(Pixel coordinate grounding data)
■ ■ ■ ■

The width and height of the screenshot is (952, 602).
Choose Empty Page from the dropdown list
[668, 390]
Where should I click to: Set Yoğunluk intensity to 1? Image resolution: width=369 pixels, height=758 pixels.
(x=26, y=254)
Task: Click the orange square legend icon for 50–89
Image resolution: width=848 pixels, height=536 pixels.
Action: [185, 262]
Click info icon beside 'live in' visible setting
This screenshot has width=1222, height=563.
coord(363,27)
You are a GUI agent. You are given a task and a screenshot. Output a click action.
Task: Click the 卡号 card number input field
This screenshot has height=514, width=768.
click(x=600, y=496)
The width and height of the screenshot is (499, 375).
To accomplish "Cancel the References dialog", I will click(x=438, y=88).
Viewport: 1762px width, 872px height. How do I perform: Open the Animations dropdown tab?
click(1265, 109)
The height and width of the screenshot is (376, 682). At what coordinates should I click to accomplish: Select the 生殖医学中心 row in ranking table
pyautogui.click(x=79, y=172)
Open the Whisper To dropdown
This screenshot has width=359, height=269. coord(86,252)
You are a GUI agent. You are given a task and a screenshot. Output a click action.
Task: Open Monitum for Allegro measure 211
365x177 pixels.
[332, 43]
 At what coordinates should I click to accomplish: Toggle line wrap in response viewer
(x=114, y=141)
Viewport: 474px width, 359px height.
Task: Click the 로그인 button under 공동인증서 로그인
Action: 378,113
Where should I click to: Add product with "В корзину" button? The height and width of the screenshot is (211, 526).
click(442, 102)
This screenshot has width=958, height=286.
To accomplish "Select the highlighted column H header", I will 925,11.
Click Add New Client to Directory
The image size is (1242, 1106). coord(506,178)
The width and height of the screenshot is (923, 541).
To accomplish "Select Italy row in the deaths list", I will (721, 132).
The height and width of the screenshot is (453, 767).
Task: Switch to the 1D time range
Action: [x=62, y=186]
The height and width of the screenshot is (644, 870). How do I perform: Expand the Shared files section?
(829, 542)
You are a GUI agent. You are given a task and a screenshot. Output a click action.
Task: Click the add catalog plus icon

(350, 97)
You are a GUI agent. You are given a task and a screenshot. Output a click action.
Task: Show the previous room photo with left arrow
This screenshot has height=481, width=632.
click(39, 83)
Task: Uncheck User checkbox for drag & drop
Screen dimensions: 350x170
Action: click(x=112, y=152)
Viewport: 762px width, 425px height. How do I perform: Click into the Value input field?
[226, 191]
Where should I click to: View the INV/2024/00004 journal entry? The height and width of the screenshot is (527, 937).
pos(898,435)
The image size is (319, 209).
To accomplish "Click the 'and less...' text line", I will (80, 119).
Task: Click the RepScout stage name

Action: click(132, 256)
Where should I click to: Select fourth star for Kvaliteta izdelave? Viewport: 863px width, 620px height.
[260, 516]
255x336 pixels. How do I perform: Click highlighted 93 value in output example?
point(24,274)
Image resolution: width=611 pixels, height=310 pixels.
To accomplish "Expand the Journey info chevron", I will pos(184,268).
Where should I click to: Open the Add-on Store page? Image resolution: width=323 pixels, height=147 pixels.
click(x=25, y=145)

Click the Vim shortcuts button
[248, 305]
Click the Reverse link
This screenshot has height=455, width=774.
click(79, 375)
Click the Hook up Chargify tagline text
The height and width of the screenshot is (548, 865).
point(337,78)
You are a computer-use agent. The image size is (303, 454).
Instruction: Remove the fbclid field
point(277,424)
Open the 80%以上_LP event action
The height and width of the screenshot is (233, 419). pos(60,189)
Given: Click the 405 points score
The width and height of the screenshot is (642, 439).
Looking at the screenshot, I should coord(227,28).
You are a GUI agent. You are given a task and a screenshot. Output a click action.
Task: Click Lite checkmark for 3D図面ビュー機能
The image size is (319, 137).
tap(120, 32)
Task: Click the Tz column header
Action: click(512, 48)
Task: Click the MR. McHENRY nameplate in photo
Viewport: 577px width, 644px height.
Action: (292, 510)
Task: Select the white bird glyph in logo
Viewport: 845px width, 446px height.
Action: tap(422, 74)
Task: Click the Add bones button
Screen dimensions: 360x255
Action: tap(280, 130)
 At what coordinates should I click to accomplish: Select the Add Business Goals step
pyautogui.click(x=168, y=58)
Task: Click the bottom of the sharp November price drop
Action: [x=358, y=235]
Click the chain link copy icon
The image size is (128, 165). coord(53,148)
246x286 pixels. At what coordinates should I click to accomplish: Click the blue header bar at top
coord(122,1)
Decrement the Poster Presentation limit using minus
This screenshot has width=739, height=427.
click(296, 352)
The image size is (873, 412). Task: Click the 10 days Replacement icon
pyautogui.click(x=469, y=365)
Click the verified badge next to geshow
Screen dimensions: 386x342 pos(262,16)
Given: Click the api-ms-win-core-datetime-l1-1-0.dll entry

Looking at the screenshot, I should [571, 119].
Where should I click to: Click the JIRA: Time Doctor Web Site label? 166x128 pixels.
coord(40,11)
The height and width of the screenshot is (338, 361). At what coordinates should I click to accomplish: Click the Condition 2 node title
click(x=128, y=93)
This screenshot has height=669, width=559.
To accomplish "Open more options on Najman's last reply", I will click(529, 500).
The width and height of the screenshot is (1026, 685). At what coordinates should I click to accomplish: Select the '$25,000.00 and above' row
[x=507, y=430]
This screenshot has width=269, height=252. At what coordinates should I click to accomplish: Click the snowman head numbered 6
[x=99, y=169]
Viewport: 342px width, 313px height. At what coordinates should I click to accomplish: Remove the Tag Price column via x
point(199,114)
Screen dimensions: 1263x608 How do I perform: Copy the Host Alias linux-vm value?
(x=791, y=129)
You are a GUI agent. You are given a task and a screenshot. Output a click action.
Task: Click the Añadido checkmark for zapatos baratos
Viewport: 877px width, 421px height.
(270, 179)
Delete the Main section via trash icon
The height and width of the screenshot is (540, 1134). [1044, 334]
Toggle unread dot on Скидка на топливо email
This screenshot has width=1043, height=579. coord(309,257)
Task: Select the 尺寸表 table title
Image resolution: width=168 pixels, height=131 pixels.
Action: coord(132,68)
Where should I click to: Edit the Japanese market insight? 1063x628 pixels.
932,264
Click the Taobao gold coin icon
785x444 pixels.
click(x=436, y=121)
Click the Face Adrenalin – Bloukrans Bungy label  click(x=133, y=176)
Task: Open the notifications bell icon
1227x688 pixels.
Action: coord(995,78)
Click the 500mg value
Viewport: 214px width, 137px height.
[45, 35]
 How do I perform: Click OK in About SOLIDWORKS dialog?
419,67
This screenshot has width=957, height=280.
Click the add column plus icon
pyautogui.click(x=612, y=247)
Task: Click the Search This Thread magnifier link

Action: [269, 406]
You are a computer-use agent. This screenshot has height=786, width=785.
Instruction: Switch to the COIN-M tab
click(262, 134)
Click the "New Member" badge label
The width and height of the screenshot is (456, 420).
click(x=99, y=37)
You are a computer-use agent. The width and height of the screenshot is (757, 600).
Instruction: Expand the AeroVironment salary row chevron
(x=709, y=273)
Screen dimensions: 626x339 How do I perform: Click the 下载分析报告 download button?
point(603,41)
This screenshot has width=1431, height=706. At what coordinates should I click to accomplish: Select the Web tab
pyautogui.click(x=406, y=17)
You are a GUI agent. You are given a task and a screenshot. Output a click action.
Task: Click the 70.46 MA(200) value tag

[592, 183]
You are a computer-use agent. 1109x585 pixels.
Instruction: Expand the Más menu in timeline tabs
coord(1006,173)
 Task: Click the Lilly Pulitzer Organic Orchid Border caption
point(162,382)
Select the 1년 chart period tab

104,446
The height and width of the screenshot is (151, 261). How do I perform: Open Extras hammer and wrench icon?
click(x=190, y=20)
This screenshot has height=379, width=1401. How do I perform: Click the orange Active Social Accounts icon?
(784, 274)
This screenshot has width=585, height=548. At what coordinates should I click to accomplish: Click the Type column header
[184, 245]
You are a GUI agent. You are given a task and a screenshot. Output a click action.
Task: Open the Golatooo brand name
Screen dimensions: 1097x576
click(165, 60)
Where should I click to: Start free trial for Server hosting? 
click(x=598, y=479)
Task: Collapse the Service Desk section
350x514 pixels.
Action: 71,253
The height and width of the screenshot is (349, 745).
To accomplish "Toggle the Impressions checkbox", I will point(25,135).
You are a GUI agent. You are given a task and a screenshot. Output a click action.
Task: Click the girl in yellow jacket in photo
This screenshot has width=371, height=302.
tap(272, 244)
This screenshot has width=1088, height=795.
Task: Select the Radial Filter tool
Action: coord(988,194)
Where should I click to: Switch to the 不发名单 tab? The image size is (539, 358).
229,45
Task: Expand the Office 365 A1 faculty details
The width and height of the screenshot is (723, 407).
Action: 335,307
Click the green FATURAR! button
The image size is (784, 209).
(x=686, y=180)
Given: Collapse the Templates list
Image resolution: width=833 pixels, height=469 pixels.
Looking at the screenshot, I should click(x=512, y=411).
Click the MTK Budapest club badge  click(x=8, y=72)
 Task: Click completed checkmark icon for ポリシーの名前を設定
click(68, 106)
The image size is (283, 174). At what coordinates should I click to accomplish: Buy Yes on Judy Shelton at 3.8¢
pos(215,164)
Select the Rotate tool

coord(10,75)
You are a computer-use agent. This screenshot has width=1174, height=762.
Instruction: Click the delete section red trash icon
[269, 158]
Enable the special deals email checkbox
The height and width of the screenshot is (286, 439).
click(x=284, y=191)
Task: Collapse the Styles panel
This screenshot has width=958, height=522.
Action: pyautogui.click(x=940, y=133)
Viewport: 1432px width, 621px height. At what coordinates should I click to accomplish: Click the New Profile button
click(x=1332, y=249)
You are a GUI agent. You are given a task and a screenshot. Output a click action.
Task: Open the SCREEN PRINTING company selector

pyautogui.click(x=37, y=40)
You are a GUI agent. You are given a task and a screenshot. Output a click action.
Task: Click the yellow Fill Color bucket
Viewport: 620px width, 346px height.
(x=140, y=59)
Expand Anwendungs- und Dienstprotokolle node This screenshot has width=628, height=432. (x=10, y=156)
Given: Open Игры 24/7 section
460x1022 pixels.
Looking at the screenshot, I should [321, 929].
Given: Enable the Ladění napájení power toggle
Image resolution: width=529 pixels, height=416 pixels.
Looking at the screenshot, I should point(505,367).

■ ■ ■ ■

- What to work on -
All lines from the one with "The height and width of the screenshot is (286, 439)." onward to the end of the records above should be repeated exactly, and only those lines.

- Response to this task -
The height and width of the screenshot is (286, 439).
click(x=284, y=191)
Task: Collapse the Styles panel
This screenshot has width=958, height=522.
Action: pyautogui.click(x=940, y=133)
Viewport: 1432px width, 621px height. At what coordinates should I click to accomplish: Click the New Profile button
click(x=1332, y=249)
You are a GUI agent. You are given a task and a screenshot. Output a click action.
Task: Open the SCREEN PRINTING company selector

pyautogui.click(x=37, y=40)
You are a GUI agent. You are given a task and a screenshot. Output a click action.
Task: Click the yellow Fill Color bucket
Viewport: 620px width, 346px height.
(x=140, y=59)
Expand Anwendungs- und Dienstprotokolle node This screenshot has width=628, height=432. (x=10, y=156)
Given: Open Игры 24/7 section
460x1022 pixels.
Looking at the screenshot, I should [321, 929].
Given: Enable the Ladění napájení power toggle
Image resolution: width=529 pixels, height=416 pixels.
Looking at the screenshot, I should point(505,367).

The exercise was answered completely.